I have to disagree with the view point of the article however. I view technology as serving users. The author makes a great argument that Safari makes life more difficult for developers. I believe that Safari makes life easier for users. The latest privacy features and reporting are great.
I love my Linux laptops where I run Firefox and Chrome, but for day to day work, writing, and consuming books and digital content, I rely on the limited ecosystem of MacBook, iPad, iPhone, and Apple Watch.
If companies or web developers really want to use features not in Safari, please do show me a message that warns me to not use your web site. The digital world is a big place, and we all get to make our own decisions.
> I believe that Safari makes life easier for users
Except when it doesn't. I use Safari iOS (because there's basically no choice since only their engine is allowed) and I regularly come across webms that don't load or that decode atrociously. It would not be that bad if only they would allow other browsers to ship their own engine.

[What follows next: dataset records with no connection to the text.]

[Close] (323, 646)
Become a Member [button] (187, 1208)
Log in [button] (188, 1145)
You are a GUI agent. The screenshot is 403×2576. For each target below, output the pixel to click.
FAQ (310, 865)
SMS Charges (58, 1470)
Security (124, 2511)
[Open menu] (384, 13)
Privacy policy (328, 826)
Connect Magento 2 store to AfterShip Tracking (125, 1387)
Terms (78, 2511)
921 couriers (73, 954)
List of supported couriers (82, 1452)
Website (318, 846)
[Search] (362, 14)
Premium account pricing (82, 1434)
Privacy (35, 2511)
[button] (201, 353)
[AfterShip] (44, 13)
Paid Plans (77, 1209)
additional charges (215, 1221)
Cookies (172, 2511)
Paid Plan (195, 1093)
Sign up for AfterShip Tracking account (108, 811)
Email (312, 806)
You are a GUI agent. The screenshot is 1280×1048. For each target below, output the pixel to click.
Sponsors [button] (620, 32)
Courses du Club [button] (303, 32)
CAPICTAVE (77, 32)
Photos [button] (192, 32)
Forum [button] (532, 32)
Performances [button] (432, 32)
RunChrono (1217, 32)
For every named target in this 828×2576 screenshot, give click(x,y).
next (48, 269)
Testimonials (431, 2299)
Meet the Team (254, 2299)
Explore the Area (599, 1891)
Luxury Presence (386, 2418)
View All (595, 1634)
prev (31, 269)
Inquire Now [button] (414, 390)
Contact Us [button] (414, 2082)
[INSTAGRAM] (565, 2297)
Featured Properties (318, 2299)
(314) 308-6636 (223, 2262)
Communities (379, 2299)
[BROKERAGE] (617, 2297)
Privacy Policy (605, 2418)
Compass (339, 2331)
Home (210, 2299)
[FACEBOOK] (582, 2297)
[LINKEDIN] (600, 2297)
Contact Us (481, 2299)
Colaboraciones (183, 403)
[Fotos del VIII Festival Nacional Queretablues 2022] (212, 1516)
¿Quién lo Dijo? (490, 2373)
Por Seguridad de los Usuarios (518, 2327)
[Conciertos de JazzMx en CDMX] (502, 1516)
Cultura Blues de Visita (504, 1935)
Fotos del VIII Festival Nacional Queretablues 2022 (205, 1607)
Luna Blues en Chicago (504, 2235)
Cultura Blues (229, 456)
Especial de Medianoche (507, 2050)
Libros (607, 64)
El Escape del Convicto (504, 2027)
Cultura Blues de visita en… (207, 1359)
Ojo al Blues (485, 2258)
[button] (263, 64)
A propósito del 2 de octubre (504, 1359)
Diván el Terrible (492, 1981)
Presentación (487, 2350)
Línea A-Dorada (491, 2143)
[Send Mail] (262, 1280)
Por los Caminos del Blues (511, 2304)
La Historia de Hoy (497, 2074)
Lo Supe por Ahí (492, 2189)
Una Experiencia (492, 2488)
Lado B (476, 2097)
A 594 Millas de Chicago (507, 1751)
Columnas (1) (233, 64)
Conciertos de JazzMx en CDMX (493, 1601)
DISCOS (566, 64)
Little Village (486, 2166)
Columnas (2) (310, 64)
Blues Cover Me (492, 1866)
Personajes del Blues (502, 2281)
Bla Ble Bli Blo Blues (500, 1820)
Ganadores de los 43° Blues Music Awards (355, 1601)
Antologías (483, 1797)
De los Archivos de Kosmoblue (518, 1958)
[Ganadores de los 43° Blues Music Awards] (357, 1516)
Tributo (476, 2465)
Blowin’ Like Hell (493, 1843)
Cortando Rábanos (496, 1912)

because [WebM is a web standard](https://www.w3.org/TR/mse-byte-stream-format-webm/) so it's natural for developers to expect browsers to support it. If Apple didn't like it they could have pushed back before it was standardized. If people don't like Google dictating so much of web standards, they should be asking Apple to step up and be a bigger player in deciding those standards. It benefits everybody for there to be some amount of cooperation among these big players
> This document was published by the HTML Media Extensions Working Group as a Working Group Note. [...] Publication as a Working Group Note does not imply endorsement by the W3C Membership. This is a draft document and may be updated, replaced or obsoleted by other documents at any time. It is inappropriate to cite this document as other than work in progress.
Specifically not a standard?
https://w3c.github.io/mse-byte-stream-format-webm/ is better in that it's now an "Editor's Draft" but still says "This is a draft document and may be updated, replaced or obsoleted by other documents at any time. It is inappropriate to cite this document as other than work in progress." which strongly implies to me that this is far from a "web standard", no?
ah you're correct, I misunderstood the meaning of Working Note. It seems like Safari is adding support for WebM this year, but even so since it's still an editor's draft I think it's reasonable to expect websites to provide alternatives to WebM if unsupported. I guess that's why it was not included in the list of complaints in the origjnal article
> it's natural for developers to expect browsers to support it.
Well, one important part of the web developers job is to /not/ expect their production to work on every browsers. It’s even an important singularity of this job.
I see too much webdevs folks around me who conveniently work with Google Chrome on their 32 inch screen on a $3k+ workstation.
The web is meant to work everywhere and fail gracefully when it can’t. And this rule applies also if you despise a browser.
Make life easier for users at the expense of developers could very well be Apple's mission statement, and I say that as somebody who did a long stint as a primarly Apple developer. Sometimes the needs of devs and users are at odds, and when they are Apple sides with the users. I'm glad there's at least one company in the market that takes this view.
You are conflating a browser (Safari) with a web rendering engine (WebKit). You can not use other web rendering engines on iOS, but you are free to use any of the 100+ different browsers that exist on iOS. Some of them are privacy respecting, some are not, some of them are ugly, some are beautiful, some of them are free, some of them are paid.
You don’t deserve the downvotes here. Chrome used to be based on WebKit now it uses a different engine Blink. It didn’t suddenly become a different browser.
I have to disagree with the view point of the article however. I view technology as serving users. The author makes a great argument that Safari makes life more difficult for developers. I believe that Safari makes life easier for users. The latest privacy features and reporting are great.
I love my Linux laptops where I run Firefox and Chrome, but for day to day work, writing, and consuming books and digital content, I rely on the limited ecosystem of MacBook, iPad, iPhone, and Apple Watch.
If companies or web developers really want to use features not in Safari, please do show me a message that warns me to not use your web site. The digital world is a big place, and we all get to make our own decisions.